Indentification of Novel Biomarkers for Paroxysmal Non- Kinesigenic Dyskinesia Diagnosis Via Cerebrospinal Fluid and Plasma Proteomic Analysis

Purpose Paroxysmal non-kinesigenic dyskinesia (PNKD) is a rare autosomal dominant movement disorder characterized by spontaneous attacks. The purpose of this study was to find and analyze the differentially expressed proteins between PNKD patients and their healthy family members with matched age and gender, thus providing potential biomarkers for early diagnosis of patients with PNKD. Methods Four PNKD patients and four healthy family members were selected. Isobaric tags for relative and absolute quantitation (iTRAQ) coupled with LC-MS/MS were used to identify the differential proteins obtained from CSF and plasma of PNDK patients and healthy family members. Bioinformatic analyses of differential proteins were performed included Gene Ontology (GO) enrichment, pathway enrichment and protein-protein interaction network analysis.
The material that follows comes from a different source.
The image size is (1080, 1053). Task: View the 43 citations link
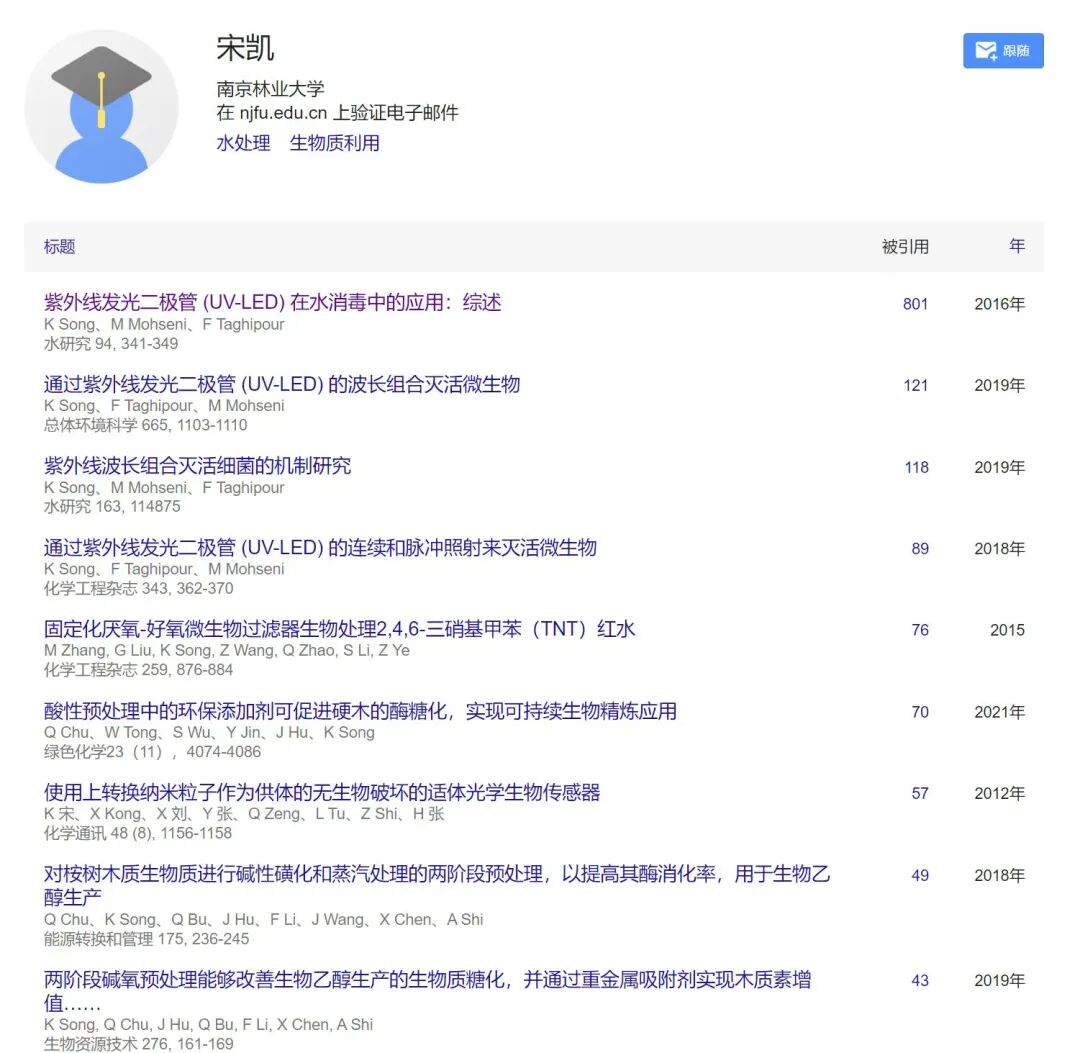920,980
Results A total of 1242 and 512 unique proteins were identified in CSF and plasma respectively. The numbers of proteins that were differentially expressed between PNKD patients and their healthy family members were 42 in CSF and 57 in plasma respectively. Proteins that were differentially expressed were further analyzed based on bioinformatics. Two differentially expressed proteins in the CSF, CALML5 and PDGFA, and one in the plasma, ACTB, showed close links with the PNKD protein in the protein–protein interaction network. Conclusion CALML5 and PDGFA in the CSF and ACTB in the plasma may take part in PNKD pathogenesis and act as the potential biomarkers for PNKD diagnosis.